● Saved entries:

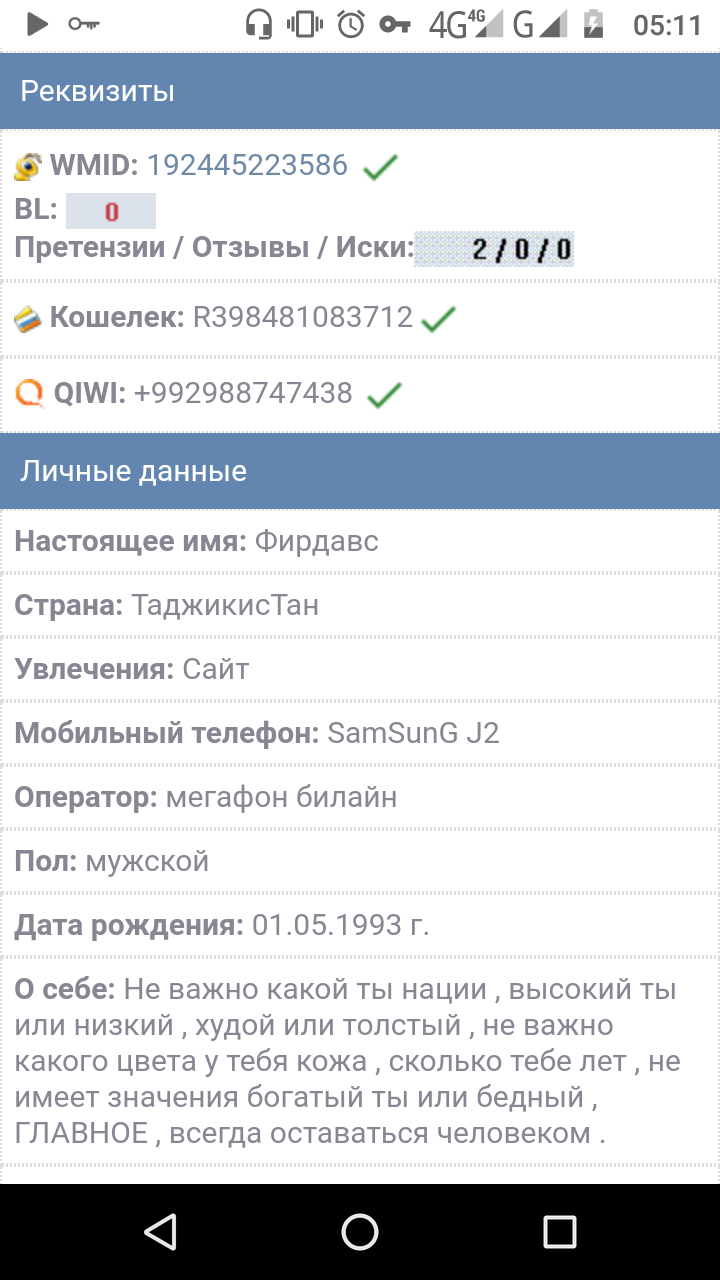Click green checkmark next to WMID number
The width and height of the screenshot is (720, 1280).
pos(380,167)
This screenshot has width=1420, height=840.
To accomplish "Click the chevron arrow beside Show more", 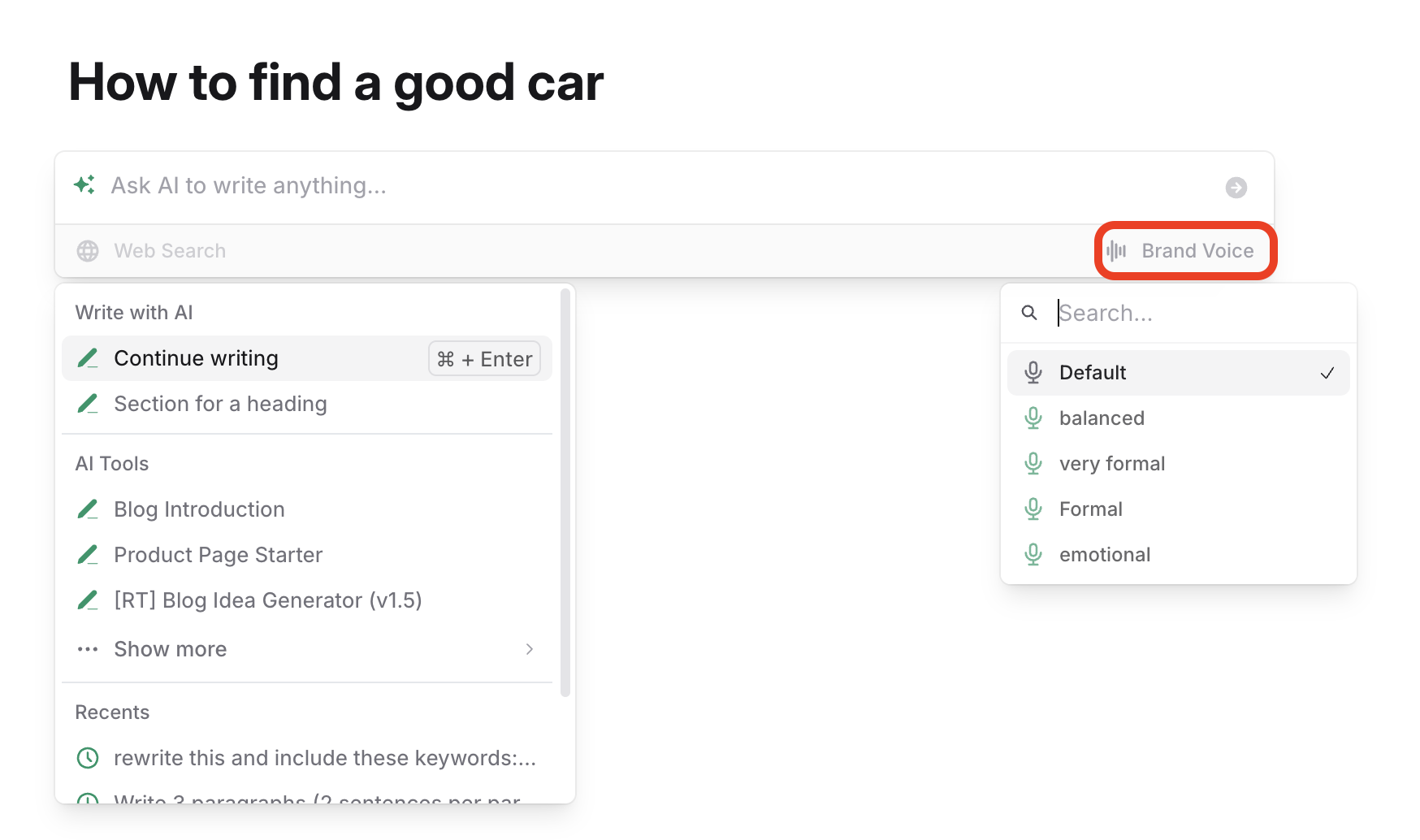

● Work order:
After locating the line containing "This screenshot has width=1420, height=840." in the entries above, repeat only it and each later line through the end, exactly, without any pictures.

● Expected output:
This screenshot has width=1420, height=840.
To accomplish "Click the chevron arrow beside Show more", 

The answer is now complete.